BEGIN

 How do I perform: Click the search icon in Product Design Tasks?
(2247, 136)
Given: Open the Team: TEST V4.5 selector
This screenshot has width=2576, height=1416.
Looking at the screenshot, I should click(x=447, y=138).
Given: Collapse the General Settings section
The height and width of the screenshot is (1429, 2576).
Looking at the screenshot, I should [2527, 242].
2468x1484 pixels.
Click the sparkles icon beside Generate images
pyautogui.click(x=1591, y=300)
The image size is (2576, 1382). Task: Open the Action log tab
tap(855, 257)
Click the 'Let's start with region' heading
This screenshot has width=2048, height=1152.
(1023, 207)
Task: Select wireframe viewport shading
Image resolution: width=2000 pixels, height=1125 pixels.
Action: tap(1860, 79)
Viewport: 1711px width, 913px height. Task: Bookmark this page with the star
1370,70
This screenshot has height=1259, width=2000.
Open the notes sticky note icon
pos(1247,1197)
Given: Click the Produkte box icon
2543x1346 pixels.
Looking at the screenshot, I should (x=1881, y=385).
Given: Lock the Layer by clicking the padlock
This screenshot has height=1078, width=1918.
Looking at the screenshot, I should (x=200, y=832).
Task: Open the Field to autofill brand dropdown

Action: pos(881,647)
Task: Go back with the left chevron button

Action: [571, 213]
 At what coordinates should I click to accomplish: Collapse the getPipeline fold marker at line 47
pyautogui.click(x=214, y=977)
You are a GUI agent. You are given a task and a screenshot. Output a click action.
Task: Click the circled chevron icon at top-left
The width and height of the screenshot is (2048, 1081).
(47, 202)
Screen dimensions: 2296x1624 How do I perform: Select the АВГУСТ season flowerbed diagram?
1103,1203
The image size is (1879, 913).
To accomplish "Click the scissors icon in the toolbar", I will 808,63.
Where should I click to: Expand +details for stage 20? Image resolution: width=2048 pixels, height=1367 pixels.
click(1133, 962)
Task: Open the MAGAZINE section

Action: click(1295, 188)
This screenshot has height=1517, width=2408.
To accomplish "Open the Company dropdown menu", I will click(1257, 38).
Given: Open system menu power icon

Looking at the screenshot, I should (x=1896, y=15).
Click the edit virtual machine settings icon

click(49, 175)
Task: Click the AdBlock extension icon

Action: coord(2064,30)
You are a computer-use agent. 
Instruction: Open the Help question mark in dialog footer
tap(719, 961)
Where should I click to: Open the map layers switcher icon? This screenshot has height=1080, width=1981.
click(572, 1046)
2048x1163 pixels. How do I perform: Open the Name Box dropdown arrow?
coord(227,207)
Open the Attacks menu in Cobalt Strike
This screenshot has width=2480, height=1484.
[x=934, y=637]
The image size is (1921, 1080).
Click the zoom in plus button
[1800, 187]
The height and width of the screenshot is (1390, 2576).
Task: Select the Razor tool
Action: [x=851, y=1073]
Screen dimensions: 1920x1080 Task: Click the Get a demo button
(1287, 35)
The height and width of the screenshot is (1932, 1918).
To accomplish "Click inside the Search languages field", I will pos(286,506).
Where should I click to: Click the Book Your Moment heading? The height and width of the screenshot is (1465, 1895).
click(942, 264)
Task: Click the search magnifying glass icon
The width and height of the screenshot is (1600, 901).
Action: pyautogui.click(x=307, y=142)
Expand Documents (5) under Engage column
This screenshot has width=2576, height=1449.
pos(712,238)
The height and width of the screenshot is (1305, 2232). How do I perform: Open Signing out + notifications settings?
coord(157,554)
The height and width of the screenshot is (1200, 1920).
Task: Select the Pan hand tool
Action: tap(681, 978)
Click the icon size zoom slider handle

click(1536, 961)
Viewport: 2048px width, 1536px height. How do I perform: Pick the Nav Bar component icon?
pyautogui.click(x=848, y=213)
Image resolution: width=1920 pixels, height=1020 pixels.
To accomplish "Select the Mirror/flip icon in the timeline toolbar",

END

[Required work] Wherever "toolbar" appears in the listing, report the line it is on.

[Written response]
To accomplish "Click the scissors icon in the toolbar", I will 808,63.
To accomplish "Select the Mirror/flip icon in the timeline toolbar",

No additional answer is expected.